According to a Wall Street Journal analysis conducted late last year, an examination of millions of Medicare records indicated a substantial rise in the number of lucrative diagnoses for patients treated by UnitedHealth-employed doctors after enrolling in the company’s Medicare Advantage plans.

UnitedHealth Group has stated that government agencies routinely review all Medicare Advantage plans to ensure compliance. The company asserted that it consistently performs at the industry’s highest standards during these reviews. They remarked that any allegation of fraudulent practices is “outrageous and false.”

Through Medicare, the federal government’s insurance program, individuals aged 65 and older can enroll in Medicare Part A and Part B, providing hospital and medical insurance. Alternatively, they have the option to select Medicare Part C, commonly known as a Medicare Advantage plan. This plan, approved by Medicare, is offered by a private company and serves as an alternative to Original Medicare, typically including Part A, Part B, and often Part D for prescription drug coverage.

Attorneys from the DOJ have been conducting interviews with medical providers mentioned in the Journal’s previous reports, which detailed how Medicare purportedly paid billions to UnitedHealth based on questionable diagnoses. These interviews reportedly occurred as recently as January 31.

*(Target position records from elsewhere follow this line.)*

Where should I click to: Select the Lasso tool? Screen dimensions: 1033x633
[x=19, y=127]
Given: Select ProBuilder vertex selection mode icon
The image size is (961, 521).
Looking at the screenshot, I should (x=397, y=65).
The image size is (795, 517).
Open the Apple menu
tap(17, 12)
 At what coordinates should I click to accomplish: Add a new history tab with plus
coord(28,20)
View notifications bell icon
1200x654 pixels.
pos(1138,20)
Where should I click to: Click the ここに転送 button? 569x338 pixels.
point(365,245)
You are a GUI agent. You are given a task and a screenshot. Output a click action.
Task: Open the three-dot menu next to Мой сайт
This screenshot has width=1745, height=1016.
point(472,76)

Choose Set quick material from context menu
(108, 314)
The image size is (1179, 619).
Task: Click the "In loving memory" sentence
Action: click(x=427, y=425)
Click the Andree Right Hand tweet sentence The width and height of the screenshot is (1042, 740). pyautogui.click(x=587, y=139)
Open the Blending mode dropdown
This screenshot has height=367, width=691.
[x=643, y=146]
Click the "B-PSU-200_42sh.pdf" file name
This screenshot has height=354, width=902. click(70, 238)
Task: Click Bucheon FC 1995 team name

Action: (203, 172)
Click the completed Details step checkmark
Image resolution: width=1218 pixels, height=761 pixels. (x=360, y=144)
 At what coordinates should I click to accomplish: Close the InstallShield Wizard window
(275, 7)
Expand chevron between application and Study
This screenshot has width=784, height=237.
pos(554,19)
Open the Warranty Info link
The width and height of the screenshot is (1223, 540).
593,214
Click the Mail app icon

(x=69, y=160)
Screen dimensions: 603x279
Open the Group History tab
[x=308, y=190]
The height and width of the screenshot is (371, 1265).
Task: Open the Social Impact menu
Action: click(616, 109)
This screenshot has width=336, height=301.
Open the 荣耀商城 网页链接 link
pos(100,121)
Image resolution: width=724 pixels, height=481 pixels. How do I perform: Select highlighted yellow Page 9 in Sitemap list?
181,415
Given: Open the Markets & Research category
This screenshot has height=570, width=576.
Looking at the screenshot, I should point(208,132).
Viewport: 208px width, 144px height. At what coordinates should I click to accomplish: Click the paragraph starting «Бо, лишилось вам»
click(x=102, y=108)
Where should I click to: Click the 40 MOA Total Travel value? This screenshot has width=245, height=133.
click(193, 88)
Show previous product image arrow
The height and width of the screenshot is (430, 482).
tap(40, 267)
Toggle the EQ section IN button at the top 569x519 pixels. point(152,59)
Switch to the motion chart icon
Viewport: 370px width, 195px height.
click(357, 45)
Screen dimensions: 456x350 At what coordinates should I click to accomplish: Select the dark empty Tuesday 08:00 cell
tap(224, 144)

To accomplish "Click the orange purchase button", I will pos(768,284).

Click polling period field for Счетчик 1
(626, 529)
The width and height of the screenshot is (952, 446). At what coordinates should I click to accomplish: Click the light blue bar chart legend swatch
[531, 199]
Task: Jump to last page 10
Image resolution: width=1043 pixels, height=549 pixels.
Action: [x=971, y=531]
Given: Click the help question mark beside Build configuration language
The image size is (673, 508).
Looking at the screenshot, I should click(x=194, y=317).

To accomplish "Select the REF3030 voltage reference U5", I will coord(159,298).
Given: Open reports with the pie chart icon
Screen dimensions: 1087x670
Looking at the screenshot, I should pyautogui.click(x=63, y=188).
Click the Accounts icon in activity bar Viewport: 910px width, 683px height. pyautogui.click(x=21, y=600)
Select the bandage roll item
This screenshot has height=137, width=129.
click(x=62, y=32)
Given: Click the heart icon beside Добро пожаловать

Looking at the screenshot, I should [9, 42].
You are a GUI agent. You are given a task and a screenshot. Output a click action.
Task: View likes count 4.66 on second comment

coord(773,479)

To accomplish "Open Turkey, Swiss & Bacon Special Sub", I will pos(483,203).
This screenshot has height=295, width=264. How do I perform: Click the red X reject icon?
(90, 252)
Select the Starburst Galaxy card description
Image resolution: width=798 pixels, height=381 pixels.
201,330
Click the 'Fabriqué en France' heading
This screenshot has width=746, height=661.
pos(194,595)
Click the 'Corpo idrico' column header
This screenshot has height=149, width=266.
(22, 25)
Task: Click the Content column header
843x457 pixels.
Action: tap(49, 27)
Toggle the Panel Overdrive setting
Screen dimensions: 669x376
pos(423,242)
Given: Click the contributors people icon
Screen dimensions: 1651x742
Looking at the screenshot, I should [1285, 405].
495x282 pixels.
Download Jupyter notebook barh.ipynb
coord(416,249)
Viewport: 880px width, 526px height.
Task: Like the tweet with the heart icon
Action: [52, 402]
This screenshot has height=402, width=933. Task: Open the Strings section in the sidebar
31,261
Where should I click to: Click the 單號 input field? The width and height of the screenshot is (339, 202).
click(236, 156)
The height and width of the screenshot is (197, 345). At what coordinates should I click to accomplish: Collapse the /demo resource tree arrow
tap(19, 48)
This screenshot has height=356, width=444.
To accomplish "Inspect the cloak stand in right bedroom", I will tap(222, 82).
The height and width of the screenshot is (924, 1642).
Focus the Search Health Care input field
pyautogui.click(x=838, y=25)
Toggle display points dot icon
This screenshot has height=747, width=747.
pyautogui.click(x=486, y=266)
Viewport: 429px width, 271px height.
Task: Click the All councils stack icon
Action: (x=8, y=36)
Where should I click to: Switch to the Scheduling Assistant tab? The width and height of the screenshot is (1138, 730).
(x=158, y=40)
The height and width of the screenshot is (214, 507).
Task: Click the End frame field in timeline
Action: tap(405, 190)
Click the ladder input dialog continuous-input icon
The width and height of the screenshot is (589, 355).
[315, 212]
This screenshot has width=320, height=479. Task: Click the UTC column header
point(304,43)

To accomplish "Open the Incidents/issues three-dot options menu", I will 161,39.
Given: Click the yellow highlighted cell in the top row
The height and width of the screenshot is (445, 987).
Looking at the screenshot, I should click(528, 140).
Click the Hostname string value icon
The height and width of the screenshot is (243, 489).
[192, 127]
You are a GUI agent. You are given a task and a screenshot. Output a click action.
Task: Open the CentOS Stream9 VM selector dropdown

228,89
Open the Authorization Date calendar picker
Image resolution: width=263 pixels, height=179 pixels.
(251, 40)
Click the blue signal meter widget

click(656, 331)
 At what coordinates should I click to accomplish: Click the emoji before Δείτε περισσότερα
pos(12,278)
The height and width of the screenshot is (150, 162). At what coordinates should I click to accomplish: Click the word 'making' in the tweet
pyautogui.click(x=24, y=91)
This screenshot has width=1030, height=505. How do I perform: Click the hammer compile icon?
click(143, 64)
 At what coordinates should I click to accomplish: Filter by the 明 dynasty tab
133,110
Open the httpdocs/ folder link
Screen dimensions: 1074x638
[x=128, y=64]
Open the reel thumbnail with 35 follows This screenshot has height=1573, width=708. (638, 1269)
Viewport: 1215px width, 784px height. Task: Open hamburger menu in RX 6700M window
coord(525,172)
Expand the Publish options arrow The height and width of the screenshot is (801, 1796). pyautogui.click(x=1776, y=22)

In addition to the fraud investigation, UnitedHealth Group has also been facing public scrutiny regarding its denial of care, predating the untimely death of UnitedHealth CEO Brian Thompson, who was fatally shot outside a New York City hotel in December in what authorities have described as a “pre-meditated, targeted attack.”

Last year, a Senate subcommittee accused UnitedHealth Group of increasing claim denials to many patients as it implemented artificial intelligence to automate the process. The subcommittee’s report highlighted that UnitedHealth’s prior authorization denial rate for post-acute care increased from 10.9% in 2020 to 22.7% in 2022. UnitedHealth contested these claims, asserting that the report mischaracterized the Medicare Advantage program and its clinical practices.

Simultaneously, the DOJ and several state attorneys general filed a civil antitrust lawsuit to prevent UnitedHealth Group’s proposed $3.3 billion acquisition of Amedisys Inc., a rival home health and hospice services provider. The lawsuit expressed concern that the merger could jeopardize care for vulnerable patients and negatively impact home health and hospice nurses.

The Department of Justice has chosen not to comment on these developments. FOX Business also reached out to the Department of Health and Human Services’ Office of Inspector General, which is also participating in the investigation, for further comment.